What Adair quickly learned was that he did not understand as much as he thought about credit creation and financial risk. However, as a major player on global reform measures, he began to understand what had caused the crash and what would be needed beyond merely correcting past mistakes. Most particularly, he understood the need to put in place measures to build larger bank reserves and appropriate regulatory mechanisms.

He claims some successes here, but he realised that much more was needed than merely the restoration of confidence on the banking system.

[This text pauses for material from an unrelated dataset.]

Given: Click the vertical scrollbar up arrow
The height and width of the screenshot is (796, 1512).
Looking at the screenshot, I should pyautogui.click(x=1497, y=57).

Adair does not say so but it is fairly clear that he has had little success in promoting wider and deeper reforms. He makes it clear that he has no faith in the gospels of economic orthodoxy – the so-called Efficient Markets Theory, which assumes a structure of our financial markets such as to ensure that credit will be distributed to achieve maximum economic efficiency. He further suspects the validity of Rational Expectations Theory, which asserts that individuals pursuing self-interest will make the best economic judgements about the future.

No doubt he had in mind Nobel Prizing economist Robert Lucas, devotee of both those propositions, who said after the GFC: “We didn’t anticipate it, because our models told us it couldn’t happen.”

Adair found himself compelled to look back to the world of early and mid 20th-century economists including Hayek, Keynes, Irving Fisher and Milton Friedman. Among other things, he has come to believe that there is a case for deficit spending by governments in the right circumstances. No doubt he has been influenced to this end by Irving Fisher and Milton Friedman.

Here’s his quote from Friedman: “‘Under the proposal (that is Friedman’s proposal) government expenditures would be financed entirely by tax revenues or the creation of money … the chief function of the (government) monetary authorities (would be) the creation of money to meet government deficits or the retirement of money when the government had a surplus.’”

Friedman saw no role in this for private banks. Their role would be mainly storing deposits and clearing cheques.

Between Debt and the Devil is highly recommended for any reader interested in how our financial system pushed us into the worst financial crisis ever, what we must learn from that, and how we might do things better in the future – all in easy-to-follow language.